In August last year, the Indian Department of Pharmaceuticals issued a new draft pharmaceutical policy, which could shake up the country’s regulation of drug prices. Under the proposal, the National Pharmaceutical Pricing Authority (NPPA) would lose some of its discretionary control as the government looks to bring pricing regulation further under its control. In November, the NPPA announced it had capped the prices of 51 essential formulations, reducing their cost by up to 53%.
The new policy would restrict the NPPA’s pricing oversight to the government’s National List of Essential Medicines, losing its power to implement price controls on drugs and medical products that fall outside of the list under special circumstances, as it has done before. The draft policy also recommended banning the sale of generic drugs under brand names, which are often used to jack up prices. Branded generics represented around 80% of the Indian pharma industry’s $30bn in revenues for 2017. Generic drugs would instead have to be marketed using their standard generic names.
However, in January this year the government appeared to back off from its reform plans, primarily due to pressure from the domestic pharmaceutical industry, which cited quality issues and damage to the industry. According to Bloomberg, a new draft of the policy is not expected before the end of the government’s current term in 2019.
“It appears to be a hurriedly prepared document with several flaws,” said Indian Pharmaceutical Alliance secretary general DG Shah. “It is more a product of perceptions than evidence.”
South Africa: has the Single Exit Price worked?
Just as in India, South Africa is working to improve access to effective medical treatments, with out-of-pocket costs high and medical schemes unaffordable for many citizens. The country has introduced price control measures such as capped annual price increases and mandatory generic substitution for branded drugs that have gone beyond patent protection.
In 2004, South Africa introduced transparent drug pricing mechanisms, including a Single Exit Price (SEP). The SEP sets a price at which a prescription drug maker must sell to all pharmacies. The policy was designed to discourage the unnecessary prescribing of expensive drugs where alternatives are available, as pharmacies and doctors are able to add a small logistics fee, avoiding the informal arrangement of bonuses, incentives and rebates that can drive prices up for patients.

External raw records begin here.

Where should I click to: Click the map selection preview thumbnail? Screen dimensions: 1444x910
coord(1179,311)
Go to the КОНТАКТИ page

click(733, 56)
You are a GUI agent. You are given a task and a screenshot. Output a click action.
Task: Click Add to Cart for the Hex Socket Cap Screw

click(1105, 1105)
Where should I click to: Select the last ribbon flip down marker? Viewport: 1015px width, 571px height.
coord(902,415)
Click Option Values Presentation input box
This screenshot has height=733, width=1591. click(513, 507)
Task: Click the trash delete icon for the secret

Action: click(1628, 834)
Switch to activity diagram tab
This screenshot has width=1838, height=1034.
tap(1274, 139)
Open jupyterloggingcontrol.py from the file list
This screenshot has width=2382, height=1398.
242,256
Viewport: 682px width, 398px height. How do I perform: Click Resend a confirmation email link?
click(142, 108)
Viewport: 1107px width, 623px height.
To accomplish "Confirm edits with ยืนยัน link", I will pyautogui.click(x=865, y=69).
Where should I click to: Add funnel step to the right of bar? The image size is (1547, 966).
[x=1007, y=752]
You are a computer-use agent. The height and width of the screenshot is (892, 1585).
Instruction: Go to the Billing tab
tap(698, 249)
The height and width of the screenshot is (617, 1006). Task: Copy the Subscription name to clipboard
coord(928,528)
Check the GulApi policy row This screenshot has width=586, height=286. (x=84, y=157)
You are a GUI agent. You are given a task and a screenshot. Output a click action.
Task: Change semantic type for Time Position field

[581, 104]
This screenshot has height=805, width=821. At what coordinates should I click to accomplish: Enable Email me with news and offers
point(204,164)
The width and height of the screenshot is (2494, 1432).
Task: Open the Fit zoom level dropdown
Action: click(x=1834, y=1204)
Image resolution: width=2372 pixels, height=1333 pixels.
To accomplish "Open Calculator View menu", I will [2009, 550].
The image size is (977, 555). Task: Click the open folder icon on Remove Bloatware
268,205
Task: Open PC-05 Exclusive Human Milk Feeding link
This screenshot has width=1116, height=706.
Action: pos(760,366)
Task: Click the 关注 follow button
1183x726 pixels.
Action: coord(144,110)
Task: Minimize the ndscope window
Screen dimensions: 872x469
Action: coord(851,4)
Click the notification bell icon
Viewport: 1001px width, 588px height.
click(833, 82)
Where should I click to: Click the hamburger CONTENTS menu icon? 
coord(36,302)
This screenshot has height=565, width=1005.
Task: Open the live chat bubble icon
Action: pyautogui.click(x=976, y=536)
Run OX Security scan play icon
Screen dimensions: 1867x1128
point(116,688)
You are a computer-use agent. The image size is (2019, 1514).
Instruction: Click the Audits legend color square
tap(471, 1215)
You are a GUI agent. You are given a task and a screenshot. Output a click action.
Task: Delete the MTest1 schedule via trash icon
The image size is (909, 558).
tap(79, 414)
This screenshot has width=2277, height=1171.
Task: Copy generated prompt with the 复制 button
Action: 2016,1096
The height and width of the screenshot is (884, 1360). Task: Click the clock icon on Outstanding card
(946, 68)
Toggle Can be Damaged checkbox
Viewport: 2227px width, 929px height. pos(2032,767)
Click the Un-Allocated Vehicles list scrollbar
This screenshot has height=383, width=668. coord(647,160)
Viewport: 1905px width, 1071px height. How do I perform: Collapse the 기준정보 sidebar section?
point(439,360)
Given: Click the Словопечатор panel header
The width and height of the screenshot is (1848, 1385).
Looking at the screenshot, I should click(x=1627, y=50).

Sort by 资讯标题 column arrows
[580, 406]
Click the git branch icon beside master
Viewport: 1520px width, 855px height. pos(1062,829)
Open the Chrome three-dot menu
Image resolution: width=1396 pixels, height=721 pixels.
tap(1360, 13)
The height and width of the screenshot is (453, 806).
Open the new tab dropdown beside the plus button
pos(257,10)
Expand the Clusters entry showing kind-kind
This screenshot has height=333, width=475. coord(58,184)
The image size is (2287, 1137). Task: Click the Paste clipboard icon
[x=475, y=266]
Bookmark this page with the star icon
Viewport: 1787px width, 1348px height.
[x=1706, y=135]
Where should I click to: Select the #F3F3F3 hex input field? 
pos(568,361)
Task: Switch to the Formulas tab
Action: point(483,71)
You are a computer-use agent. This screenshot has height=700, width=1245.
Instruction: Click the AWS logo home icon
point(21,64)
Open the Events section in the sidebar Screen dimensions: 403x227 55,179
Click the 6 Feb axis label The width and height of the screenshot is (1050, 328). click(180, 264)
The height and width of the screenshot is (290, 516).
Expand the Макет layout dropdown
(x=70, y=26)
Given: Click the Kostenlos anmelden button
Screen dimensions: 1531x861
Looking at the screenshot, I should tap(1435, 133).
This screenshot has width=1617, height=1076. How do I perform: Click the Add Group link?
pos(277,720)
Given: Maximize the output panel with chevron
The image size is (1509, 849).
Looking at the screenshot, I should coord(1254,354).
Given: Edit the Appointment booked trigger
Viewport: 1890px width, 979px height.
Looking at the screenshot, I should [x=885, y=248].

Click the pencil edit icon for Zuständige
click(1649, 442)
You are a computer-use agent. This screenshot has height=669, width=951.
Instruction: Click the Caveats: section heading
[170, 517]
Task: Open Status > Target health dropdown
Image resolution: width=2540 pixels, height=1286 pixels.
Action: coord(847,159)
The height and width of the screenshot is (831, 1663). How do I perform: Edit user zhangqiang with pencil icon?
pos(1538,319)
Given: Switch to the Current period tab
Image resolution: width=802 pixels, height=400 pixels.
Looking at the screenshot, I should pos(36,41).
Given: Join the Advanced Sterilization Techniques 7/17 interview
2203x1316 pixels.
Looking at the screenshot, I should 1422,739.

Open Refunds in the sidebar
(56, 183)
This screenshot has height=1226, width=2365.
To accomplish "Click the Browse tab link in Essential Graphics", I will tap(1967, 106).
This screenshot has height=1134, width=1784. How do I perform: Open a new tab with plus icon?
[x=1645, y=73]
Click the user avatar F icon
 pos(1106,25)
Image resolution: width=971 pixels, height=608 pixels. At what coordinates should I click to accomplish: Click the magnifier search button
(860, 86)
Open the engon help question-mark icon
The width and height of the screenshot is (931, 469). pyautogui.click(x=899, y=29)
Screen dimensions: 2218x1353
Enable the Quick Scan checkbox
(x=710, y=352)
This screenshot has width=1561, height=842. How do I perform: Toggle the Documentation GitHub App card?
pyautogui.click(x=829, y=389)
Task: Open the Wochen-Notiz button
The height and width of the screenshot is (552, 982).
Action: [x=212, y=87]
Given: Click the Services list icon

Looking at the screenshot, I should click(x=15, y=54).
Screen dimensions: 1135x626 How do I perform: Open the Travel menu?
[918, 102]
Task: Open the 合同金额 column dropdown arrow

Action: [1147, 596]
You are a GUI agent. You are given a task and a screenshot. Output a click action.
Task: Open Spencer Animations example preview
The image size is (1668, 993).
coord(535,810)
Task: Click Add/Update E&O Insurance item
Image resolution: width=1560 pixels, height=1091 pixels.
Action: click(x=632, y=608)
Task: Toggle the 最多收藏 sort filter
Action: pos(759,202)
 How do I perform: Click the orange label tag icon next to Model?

Studies have shown that the SEP had an immediate effect on the price of medicines in South Africa, with a 22% reduction on prescription medicine prices in the first year after its introduction. But there remains a dearth of data on the long-term effectiveness of transparent pricing in the country.
“Despite efforts to increase transparency in the supply chain, prices reflected in South African medicine price registries may not be a true reflection of prices negotiated between manufacturers and distributors/wholesalers,” wrote V Bangalee and Fatima Suleman of the University of KwaZulu-Natal in a 2016 study published in the South African Health Review. “Initiatives to conduct larger, in-depth pharmaco-economics evaluations are required for a deeper understanding of market trends.”